» Para fazer:
- A) No trecho sobre o romance e o plurilinguismo, qual obra de Leminski é apresentada como exemplo claro de um universo nem acabado nem fechado?
- B) Prossiga o trecho sobre o romance e o plurilinguismo a partir de sua última frase.

» Trecho do texto:
---

Neste universo galileano, a multiplicidade acaba fazendo parte intrínseca do desenvolvimento histórico do romance, na presença do plurilinguismo. O texto romanesco compreende um universo que não está nem acabado nem fechado, exatamente como o conceito de Barroco indica – e Catatau, de Leminski, é exemplo claro disso. Segundo Giorgio Agamben, em Infância e história, “Babel, ou seja, a saída da pura língua edênica e o ingresso no balbuciar da infância (quando, dizem-nos os linguistas, a criança forma os fonemas de todas as línguas do mundo), é a origem transcendental da história”.

---

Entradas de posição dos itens
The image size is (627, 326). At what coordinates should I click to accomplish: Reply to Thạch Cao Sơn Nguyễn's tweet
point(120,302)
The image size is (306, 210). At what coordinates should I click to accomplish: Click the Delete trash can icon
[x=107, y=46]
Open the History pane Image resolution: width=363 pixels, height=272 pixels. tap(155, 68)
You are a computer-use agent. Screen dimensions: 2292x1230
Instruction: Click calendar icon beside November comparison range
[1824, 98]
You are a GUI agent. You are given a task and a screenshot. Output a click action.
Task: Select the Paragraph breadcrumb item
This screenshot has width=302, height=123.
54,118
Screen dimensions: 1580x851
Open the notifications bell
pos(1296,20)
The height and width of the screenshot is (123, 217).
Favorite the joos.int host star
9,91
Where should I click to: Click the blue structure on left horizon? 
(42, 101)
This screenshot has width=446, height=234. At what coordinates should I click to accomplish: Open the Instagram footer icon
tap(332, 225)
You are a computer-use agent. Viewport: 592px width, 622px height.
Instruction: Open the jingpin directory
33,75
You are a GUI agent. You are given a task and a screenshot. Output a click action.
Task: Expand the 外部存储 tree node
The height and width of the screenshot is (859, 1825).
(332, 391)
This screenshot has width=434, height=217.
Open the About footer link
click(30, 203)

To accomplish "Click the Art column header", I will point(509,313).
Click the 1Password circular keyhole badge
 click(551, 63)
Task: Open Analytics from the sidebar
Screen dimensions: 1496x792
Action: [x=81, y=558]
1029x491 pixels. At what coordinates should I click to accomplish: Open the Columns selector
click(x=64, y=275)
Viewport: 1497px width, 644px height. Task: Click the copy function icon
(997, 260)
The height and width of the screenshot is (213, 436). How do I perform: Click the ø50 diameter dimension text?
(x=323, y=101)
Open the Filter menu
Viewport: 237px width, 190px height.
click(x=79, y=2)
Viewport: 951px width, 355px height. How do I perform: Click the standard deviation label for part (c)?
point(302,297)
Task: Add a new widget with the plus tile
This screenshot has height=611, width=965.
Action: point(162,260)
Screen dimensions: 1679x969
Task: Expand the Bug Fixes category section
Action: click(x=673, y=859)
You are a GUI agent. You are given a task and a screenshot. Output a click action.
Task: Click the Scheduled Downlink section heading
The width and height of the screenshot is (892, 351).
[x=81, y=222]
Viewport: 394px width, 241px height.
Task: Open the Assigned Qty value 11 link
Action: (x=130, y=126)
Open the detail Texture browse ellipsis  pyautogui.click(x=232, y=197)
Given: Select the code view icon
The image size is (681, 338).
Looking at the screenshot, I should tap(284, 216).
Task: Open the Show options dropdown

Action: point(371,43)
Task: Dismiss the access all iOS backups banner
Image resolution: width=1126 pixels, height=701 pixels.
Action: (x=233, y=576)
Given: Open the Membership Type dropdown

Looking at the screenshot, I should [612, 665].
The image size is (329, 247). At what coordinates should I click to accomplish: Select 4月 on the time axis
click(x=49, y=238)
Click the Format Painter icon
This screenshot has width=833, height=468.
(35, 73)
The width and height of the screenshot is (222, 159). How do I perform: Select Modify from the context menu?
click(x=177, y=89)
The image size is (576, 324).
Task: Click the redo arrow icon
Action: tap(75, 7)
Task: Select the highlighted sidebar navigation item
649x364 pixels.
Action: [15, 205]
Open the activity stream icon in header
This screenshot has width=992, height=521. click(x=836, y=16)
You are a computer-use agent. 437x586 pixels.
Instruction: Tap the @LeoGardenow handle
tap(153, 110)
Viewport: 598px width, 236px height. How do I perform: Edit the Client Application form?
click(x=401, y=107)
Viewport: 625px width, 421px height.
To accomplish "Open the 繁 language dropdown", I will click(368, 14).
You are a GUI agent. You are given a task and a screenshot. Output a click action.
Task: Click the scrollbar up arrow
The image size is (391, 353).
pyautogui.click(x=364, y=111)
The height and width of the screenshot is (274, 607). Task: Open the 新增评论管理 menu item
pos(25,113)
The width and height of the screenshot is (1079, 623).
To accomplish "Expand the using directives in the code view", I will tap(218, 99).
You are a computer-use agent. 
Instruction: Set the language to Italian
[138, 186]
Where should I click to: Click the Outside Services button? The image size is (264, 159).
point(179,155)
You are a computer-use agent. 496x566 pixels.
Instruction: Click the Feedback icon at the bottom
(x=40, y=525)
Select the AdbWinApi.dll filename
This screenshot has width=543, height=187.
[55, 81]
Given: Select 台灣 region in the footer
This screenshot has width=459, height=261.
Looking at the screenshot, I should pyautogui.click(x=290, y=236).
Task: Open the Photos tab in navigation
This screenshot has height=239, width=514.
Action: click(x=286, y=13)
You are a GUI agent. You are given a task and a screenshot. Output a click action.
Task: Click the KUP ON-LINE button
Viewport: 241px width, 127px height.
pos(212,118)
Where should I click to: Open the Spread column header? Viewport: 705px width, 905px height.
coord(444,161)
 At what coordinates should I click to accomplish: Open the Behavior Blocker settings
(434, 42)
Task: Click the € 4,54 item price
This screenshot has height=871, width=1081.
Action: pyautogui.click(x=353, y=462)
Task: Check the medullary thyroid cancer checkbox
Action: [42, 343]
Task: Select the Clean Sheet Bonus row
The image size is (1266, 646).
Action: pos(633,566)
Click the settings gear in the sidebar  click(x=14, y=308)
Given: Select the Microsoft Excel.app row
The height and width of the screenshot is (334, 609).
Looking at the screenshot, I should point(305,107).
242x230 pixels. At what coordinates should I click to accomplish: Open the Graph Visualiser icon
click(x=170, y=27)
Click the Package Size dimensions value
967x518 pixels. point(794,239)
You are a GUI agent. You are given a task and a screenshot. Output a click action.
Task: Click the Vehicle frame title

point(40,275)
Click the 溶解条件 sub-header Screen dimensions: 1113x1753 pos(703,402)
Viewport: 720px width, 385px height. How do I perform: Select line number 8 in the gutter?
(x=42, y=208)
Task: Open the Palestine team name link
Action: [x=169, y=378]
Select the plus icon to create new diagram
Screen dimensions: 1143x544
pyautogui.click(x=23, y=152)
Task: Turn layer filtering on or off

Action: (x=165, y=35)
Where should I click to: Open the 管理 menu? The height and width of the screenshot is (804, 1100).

---

» Gabarito:
- A) Catatau.

- B)
Bakhtin pondera que o romance é o único gênero em evolução, refletindo, “mais substancialmente, mais sensivelmente e mais rapidamente a evolução da própria realidade”, o que se fecha com o conceito de “obra de aberta” suscitado por Haroldo de Campos, que remete ao Barroco, com sua mistura complexa de linguagens e gêneros:
O romance antecipou muito, e ainda antecipa, a futura evolução de toda literatura. Deste modo, tornado-se o senhor, ele contribui para a renovação de todos os outros gêneros, ele os contaminou e os contamina por meio de sua evolução e pelo seu próprio inacabamento.
O fato de ser considerada uma obra barroca faz com que o livro Galáxias, de Haroldo de Campos, seja mais parecido com Prosa do observatório, de Cortázar, embora não se aproximem em objetivos. Terminada em 1971, ao contrário das Galáxias, de Haroldo de Campos, cuja versão definitiva só foi lançada em 1984 (outra versão, quase terminada, foi lançada em 1976, em Xadrez de estrelas), a obra de Cortázar talvez tenha começado a ser escrita no mesmo período que a de Campos (meados dos anos 60), daí dialogarem tanto com Joyce, que estava sendo trazido pelas vanguardas latino-americanas: a própria poesia concreta, lançada em São Paulo, em 1956, e pela figura do mexicano Octavio Paz.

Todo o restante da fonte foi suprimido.